LONDON (Reuters) – A European Union banking watchdog has given euro zone lenders more time for issuing special debt that avoids taxpayers having to rescue failed banks, saying lenders should focus on helping customers through the coronavirus pandemic.
The Single Resolution Board (SRB) said banks in the bloc’s banking union had made substantial progress in building up holdings of the debt, known as MREL, and were in a good position overall.
The debt can be written down in a crisis to “bail in” banks in trouble before they burn through core capital buffers.
“Nevertheless, during this challenging period, we are committed to ensuring that short-term MREL constraints do not prevent banks from lending to business and the real economy,” SRB Chair Elke Koenig said in a blog on Wednesday.
The SRB intends to take a forward-looking approach to banks that may face difficulties meeting existing MREL targets during the crisis, Koenig said.

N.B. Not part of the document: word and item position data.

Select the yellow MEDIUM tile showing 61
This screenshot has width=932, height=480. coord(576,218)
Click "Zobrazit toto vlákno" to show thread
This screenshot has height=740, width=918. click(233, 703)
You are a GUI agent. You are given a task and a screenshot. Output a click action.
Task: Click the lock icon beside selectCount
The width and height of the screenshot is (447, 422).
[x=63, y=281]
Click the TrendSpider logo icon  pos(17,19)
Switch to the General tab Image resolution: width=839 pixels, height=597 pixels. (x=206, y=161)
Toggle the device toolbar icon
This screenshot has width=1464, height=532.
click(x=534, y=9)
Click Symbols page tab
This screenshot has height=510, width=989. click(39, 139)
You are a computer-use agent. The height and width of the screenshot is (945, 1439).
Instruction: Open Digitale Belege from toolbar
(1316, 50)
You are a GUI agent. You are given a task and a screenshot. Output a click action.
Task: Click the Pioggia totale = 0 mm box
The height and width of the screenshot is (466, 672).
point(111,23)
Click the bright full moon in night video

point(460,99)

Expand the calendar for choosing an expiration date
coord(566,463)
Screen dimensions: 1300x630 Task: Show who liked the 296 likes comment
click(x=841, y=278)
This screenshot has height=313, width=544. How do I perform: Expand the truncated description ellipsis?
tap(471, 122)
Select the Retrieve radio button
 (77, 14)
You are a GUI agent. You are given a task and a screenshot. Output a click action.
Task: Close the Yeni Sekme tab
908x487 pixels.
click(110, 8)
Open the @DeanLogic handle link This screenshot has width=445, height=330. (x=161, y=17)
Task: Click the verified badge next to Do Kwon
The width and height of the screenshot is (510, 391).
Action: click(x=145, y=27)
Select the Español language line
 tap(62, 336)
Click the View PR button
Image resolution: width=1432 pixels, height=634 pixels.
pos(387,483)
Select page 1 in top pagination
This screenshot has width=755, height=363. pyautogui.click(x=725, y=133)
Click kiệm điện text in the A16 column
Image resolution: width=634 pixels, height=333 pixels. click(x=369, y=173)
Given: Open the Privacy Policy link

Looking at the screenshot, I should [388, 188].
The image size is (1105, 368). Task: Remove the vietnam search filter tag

The SRB is in the middle of setting new targets that would be binding in 2022 and 2024.
“Our focus will be on the 2020 decisions and targets, and we ask banks to continue to make all efforts to provide the necessary data on MREL for the upcoming cycle,” she said.
“We believe that this approach provides banks with the flexibility they may need in the coming months, as well as ensuring a level playing field.”
Sweden’s Debt Office said on Tuesday it would give banks until 2024 rather than January 2022 to reach minimum MREL levels.